Last Sunday the first frost arrived. It had taken a long time arriving, so I was pleased to go out and catch the plants with their winter coating before the sun rose higher and started to warm up the air.
I felt that this would be the last of the Hollyhocks but they have survived and have not given up the battle against the cold. Frost resistant Hollyhocks?
The roses are other flowers that shake off the frost with little damage.
The fuschia flowers and leaves though have completely succumbed and dessicated now.
Likewise none of the Savia survived and today I cut down the bare stems which was all that was left .
The frost on the Cotoneaster leaves make them look like a silver variegated variety.
The Veronica had the same variegated appearance but the frost did not damage either of them.
The best part about the frost was its effect on me. Going round the garden in the frosty morning set my biological clock into winter mode. The garden was behaving as it should in December and all was as it should be.

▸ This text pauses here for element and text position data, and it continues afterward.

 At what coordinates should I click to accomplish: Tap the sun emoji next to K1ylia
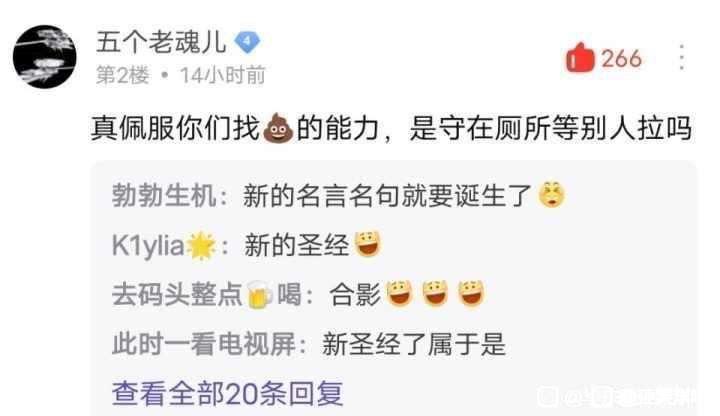point(202,246)
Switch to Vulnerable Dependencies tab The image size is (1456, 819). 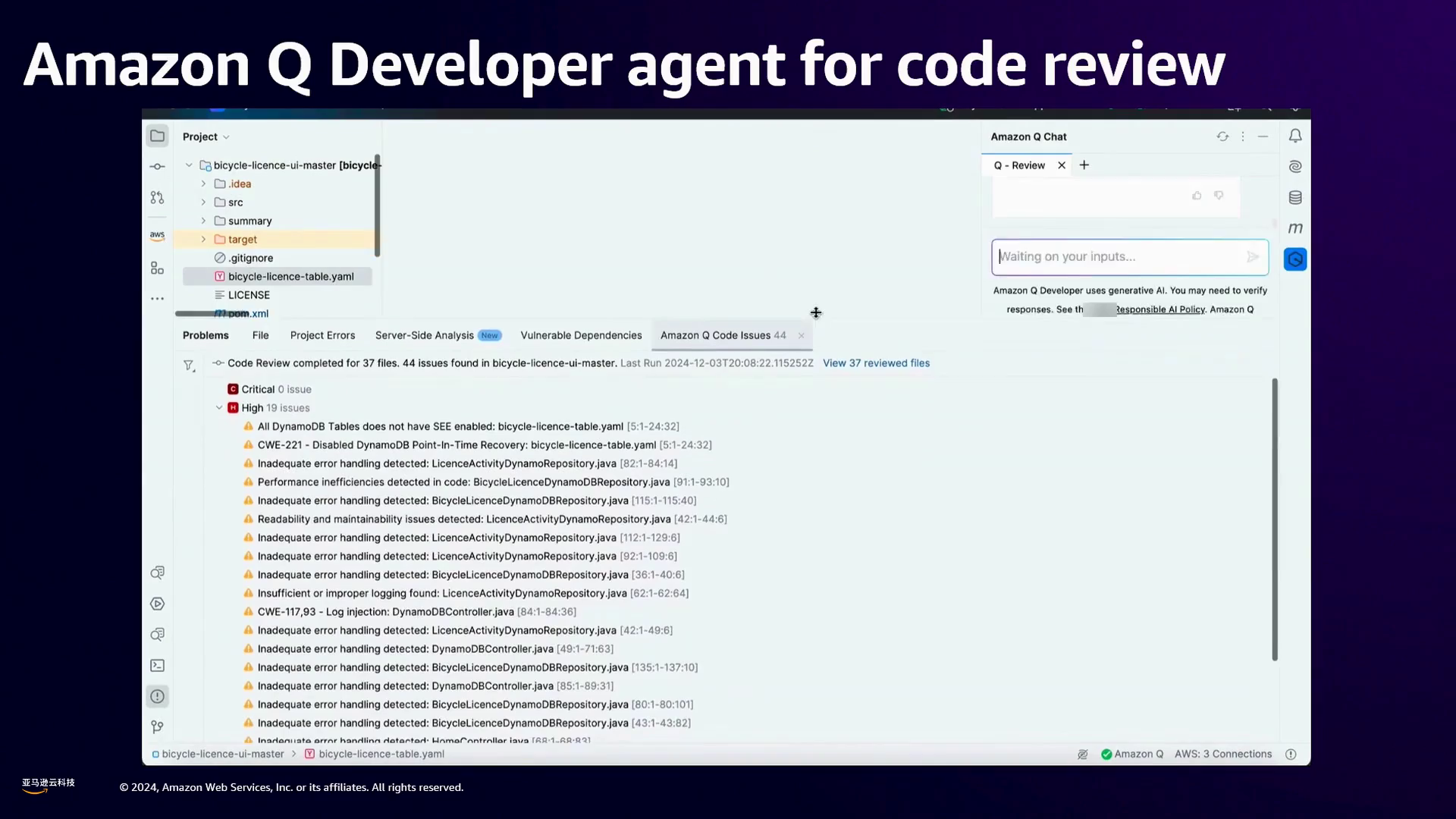(x=581, y=335)
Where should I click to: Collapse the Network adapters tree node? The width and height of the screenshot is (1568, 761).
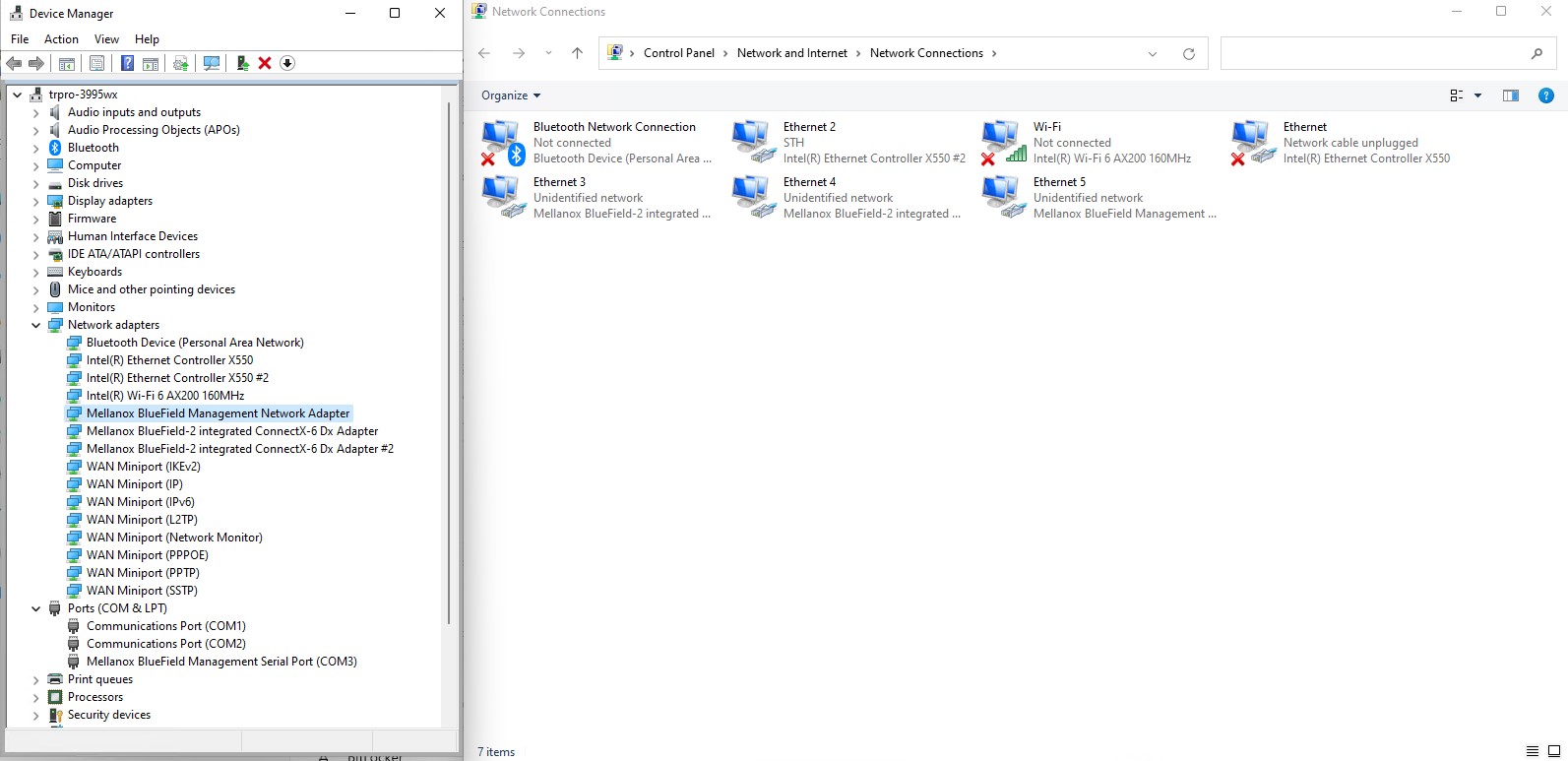36,325
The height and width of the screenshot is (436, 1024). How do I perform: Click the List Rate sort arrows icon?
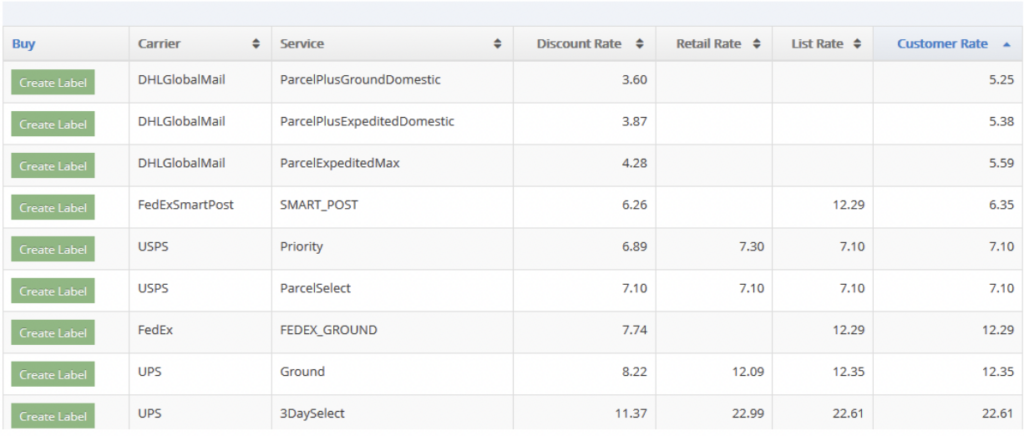click(x=857, y=44)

The frosty morning has given way to milder weather but I can finally feel that we are approaching the shortest day and it is really winter time.
The Mahonia is regularly visited by the bumble bees and yesterday it was warm enough to tempt a honey bee to visit.

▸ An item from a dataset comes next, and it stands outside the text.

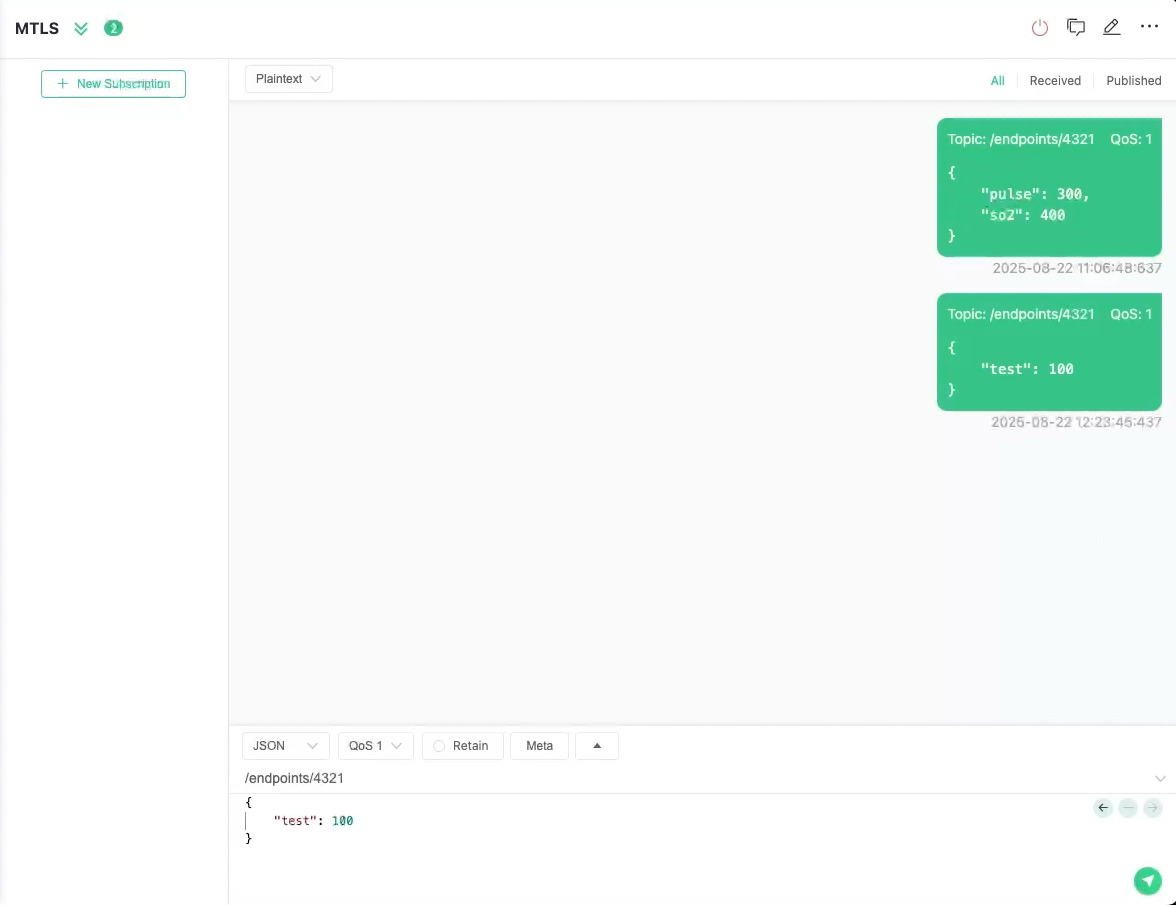Switch to the Published messages tab

[x=1133, y=80]
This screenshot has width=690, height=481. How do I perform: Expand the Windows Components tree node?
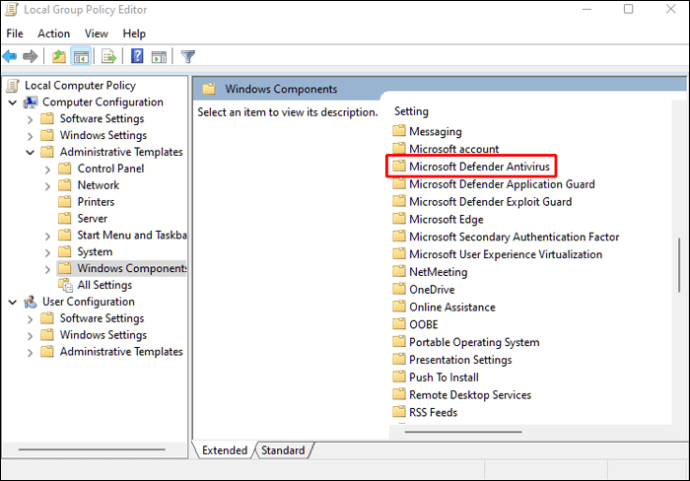click(48, 269)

The picture above is, in part, a set-up. I wanted to mention that the crocus have started to push through but I thought I might place the marbled newt (Triturus marmoratus) that was in the flower bed into centre stage. He is very amenable to having his photograph taken, or at least he has never complained. The damp warmer weather must be more comfortable for him. Sometimes we find several of them bundled up together to keep warmer in the winter time.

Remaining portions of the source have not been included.